Dataset entries

*** Block opens ***

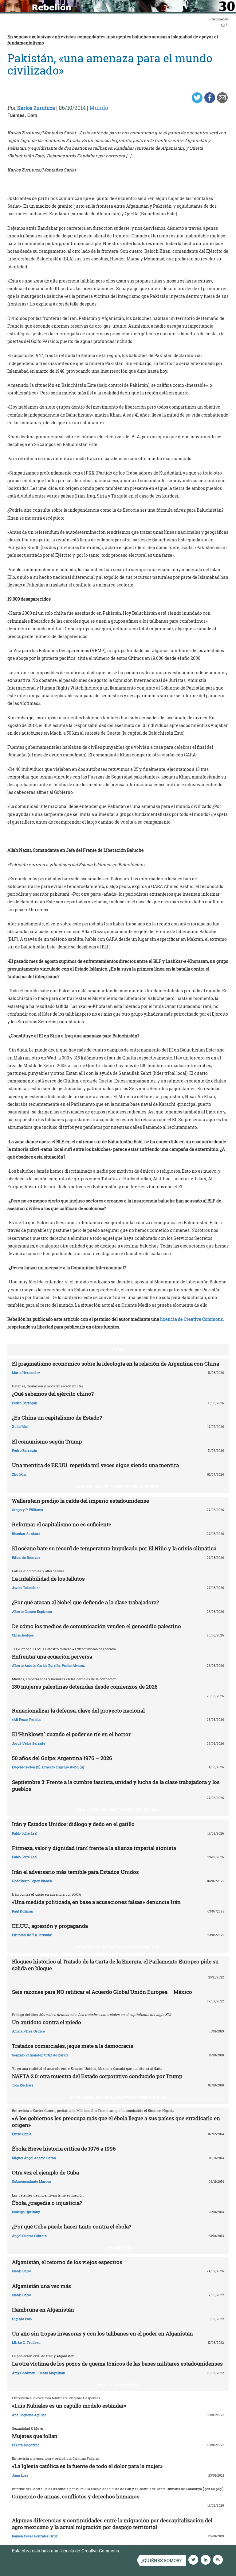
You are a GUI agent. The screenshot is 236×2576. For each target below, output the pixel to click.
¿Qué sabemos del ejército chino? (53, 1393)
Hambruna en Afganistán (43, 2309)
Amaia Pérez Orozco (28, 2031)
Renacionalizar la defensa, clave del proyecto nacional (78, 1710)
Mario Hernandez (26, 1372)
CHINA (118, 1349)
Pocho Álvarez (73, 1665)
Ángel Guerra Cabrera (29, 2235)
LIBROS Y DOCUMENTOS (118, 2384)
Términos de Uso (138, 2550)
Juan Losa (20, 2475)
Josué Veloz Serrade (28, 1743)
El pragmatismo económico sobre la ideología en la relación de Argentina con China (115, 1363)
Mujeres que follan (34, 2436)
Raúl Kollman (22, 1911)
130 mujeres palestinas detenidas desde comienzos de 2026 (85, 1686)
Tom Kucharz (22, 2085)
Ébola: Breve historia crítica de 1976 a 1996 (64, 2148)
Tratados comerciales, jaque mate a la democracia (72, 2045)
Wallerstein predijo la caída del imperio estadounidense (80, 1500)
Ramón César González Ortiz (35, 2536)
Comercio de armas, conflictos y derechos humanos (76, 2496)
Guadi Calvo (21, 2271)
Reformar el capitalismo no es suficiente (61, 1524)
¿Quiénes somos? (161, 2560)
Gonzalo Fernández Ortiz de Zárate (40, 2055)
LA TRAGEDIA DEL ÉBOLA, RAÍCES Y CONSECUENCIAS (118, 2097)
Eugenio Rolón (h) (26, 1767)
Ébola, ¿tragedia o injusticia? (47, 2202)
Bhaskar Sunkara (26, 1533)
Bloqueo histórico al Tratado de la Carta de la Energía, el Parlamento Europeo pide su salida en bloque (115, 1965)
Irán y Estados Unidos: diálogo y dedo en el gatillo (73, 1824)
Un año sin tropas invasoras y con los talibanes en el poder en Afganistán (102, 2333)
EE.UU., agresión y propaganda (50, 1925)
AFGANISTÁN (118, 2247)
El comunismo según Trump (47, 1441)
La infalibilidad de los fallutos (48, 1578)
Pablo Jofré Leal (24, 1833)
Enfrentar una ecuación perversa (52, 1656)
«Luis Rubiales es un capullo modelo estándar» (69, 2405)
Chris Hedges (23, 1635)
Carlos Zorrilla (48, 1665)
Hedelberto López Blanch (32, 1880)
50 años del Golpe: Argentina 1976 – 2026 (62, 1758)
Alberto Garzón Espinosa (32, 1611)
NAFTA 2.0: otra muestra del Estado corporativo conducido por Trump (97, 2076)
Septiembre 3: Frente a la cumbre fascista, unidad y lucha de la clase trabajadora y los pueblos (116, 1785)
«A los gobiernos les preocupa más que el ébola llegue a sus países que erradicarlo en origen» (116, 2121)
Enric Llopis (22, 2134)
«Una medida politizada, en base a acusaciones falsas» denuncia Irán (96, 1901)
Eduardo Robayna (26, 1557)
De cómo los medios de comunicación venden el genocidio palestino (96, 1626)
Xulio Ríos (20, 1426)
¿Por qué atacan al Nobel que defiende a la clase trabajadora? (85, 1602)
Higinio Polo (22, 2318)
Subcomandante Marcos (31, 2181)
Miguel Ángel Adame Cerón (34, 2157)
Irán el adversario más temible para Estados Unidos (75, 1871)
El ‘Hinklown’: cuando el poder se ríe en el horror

*** Block closes ***

### ABOUT THIS TASK
In the entries above, the lines between the one holding "Comercio de armas, conflictos" and the one holding "Enfrentar una ecuación perversa (52, 1656)", inclusive, are to be printed exactly as written, and those alone.

### SOLUTION
Comercio de armas, conflictos y derechos humanos (76, 2496)
Guadi Calvo (21, 2271)
Reformar el capitalismo no es suficiente (61, 1524)
¿Quiénes somos? (161, 2560)
Gonzalo Fernández Ortiz de Zárate (40, 2055)
LA TRAGEDIA DEL ÉBOLA, RAÍCES Y CONSECUENCIAS (118, 2097)
Eugenio Rolón (h) (26, 1767)
Ébola, ¿tragedia o injusticia? (47, 2202)
Bhaskar Sunkara (26, 1533)
Bloqueo histórico al Tratado de la Carta de la Energía, el Parlamento Europeo pide su salida en bloque (115, 1965)
Irán y Estados Unidos: diálogo y dedo en el gatillo (73, 1824)
Un año sin tropas invasoras y con los talibanes en el poder en Afganistán (102, 2333)
EE.UU., agresión y propaganda (50, 1925)
AFGANISTÁN (118, 2247)
El comunismo según Trump (47, 1441)
La infalibilidad de los fallutos (48, 1578)
Pablo Jofré Leal (24, 1833)
Enfrentar una ecuación perversa (52, 1656)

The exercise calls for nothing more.